Segment Open

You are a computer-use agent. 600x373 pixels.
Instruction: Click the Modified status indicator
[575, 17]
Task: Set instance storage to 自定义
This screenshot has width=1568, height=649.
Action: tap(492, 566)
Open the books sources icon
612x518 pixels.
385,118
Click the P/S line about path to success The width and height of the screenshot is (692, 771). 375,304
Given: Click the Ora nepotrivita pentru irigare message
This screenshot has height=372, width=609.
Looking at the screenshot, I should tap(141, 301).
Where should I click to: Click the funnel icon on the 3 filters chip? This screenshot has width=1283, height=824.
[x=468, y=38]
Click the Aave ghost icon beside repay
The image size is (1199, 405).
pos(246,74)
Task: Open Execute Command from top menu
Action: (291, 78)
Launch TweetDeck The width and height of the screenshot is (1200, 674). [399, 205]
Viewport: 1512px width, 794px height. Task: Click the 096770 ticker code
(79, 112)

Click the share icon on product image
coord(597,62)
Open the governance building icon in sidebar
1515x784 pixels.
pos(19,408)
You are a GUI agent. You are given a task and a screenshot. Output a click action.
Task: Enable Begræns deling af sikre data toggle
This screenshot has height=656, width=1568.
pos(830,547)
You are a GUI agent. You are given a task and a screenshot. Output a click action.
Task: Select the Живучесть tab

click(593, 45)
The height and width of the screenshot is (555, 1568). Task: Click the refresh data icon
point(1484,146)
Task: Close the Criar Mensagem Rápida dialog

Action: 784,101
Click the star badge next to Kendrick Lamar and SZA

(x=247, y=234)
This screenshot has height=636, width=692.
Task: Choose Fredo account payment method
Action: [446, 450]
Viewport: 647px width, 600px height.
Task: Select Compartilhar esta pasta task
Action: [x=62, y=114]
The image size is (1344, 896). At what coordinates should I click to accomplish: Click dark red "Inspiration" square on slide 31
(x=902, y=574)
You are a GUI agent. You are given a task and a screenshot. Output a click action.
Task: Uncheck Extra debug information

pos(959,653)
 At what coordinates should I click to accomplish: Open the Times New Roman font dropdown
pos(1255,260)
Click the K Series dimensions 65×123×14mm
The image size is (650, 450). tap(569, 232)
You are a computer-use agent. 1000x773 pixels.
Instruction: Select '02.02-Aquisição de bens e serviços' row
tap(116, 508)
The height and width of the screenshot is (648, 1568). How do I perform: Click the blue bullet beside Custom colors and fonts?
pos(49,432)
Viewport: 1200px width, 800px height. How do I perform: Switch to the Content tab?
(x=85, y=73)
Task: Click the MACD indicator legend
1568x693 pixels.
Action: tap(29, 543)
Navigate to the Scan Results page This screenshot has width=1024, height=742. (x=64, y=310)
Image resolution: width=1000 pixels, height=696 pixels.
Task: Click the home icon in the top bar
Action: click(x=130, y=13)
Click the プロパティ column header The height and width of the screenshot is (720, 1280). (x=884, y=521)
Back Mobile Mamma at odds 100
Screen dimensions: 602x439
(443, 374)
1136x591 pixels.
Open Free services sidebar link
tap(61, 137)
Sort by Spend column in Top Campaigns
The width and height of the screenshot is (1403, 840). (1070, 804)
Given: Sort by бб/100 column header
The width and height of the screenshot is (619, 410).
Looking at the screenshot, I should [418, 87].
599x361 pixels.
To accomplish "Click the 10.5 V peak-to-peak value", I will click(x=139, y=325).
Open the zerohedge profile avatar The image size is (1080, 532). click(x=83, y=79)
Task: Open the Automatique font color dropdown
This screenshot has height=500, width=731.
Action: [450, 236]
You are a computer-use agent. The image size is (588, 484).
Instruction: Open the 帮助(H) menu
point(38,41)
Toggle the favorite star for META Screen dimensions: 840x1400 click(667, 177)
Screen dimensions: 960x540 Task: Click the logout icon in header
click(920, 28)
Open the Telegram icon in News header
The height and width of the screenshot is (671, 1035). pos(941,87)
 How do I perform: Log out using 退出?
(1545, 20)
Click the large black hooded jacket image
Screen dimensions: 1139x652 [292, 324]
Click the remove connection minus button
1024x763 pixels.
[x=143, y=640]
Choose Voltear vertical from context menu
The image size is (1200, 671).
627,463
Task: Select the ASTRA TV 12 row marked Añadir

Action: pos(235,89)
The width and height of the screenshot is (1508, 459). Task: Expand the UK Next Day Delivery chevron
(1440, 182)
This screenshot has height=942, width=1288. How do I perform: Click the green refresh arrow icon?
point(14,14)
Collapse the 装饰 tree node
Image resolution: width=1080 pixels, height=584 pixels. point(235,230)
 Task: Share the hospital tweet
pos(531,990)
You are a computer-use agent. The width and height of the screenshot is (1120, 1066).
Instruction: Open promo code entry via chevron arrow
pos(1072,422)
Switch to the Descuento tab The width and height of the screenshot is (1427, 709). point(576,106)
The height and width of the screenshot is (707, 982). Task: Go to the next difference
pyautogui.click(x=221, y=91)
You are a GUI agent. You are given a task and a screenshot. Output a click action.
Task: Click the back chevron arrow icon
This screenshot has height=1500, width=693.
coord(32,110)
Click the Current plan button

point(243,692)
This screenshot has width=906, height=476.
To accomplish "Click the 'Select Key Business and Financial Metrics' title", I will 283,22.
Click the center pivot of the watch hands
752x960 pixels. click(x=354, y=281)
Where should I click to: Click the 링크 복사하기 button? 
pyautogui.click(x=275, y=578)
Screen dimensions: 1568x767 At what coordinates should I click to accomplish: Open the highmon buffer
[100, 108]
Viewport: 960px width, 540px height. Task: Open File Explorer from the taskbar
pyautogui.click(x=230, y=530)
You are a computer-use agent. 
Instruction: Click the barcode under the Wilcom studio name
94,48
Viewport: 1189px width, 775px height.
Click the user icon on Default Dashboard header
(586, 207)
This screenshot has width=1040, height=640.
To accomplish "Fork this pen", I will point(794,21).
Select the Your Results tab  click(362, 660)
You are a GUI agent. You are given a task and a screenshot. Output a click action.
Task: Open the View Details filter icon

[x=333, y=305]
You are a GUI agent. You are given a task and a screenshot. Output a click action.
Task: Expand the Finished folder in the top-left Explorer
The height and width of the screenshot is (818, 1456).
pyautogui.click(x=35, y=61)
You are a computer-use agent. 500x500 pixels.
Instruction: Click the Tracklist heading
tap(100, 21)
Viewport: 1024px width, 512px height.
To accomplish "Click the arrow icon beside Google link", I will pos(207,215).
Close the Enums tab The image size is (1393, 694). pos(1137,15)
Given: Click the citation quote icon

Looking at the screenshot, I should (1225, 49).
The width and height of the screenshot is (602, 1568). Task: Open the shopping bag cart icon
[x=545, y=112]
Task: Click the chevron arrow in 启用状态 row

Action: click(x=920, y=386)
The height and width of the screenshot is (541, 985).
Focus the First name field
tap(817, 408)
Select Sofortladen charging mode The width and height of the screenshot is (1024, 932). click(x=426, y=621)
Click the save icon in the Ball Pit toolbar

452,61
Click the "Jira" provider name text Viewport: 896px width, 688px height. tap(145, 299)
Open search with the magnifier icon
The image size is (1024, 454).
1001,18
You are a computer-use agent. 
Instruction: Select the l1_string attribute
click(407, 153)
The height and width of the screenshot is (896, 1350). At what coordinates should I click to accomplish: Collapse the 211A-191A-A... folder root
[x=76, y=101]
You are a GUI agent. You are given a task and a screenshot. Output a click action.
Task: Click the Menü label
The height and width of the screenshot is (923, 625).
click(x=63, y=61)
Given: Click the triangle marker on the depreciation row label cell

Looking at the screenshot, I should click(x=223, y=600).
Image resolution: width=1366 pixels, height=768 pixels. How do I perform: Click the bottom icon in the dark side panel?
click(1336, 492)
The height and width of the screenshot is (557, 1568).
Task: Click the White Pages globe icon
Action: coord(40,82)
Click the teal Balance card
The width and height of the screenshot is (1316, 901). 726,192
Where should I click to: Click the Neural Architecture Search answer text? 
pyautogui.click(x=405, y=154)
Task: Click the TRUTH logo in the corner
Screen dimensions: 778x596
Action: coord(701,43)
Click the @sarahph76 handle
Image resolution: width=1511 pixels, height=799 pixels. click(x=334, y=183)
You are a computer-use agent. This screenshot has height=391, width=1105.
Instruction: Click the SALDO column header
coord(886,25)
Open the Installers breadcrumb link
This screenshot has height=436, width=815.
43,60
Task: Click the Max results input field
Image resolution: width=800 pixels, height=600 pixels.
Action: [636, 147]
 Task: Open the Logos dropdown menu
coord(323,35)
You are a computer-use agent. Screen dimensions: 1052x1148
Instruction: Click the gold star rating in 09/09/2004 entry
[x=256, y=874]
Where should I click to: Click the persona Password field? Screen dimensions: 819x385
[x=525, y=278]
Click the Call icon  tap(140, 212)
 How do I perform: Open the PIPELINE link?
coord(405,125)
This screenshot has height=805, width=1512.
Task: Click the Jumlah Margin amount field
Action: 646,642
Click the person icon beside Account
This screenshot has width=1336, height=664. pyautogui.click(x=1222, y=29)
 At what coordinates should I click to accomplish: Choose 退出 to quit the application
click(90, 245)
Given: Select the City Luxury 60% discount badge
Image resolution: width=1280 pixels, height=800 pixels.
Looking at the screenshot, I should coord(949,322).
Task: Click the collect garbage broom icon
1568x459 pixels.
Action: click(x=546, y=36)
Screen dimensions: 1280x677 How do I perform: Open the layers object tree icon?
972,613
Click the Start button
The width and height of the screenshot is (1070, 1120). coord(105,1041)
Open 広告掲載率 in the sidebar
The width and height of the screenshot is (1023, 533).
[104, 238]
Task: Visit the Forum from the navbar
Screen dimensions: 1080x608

Segment Closed

● Work instruction: What you give back should be exactly the lines from the one with "Click the Call" through the final line of the listing, and no others.

● Written solution:
Click the Call icon  tap(140, 212)
 How do I perform: Open the PIPELINE link?
coord(405,125)
This screenshot has height=805, width=1512.
Task: Click the Jumlah Margin amount field
Action: 646,642
Click the person icon beside Account
This screenshot has width=1336, height=664. pyautogui.click(x=1222, y=29)
 At what coordinates should I click to accomplish: Choose 退出 to quit the application
click(90, 245)
Given: Select the City Luxury 60% discount badge
Image resolution: width=1280 pixels, height=800 pixels.
Looking at the screenshot, I should coord(949,322).
Task: Click the collect garbage broom icon
1568x459 pixels.
Action: click(x=546, y=36)
Screen dimensions: 1280x677 How do I perform: Open the layers object tree icon?
972,613
Click the Start button
The width and height of the screenshot is (1070, 1120). coord(105,1041)
Open 広告掲載率 in the sidebar
The width and height of the screenshot is (1023, 533).
[104, 238]
Task: Visit the Forum from the navbar
Screen dimensions: 1080x608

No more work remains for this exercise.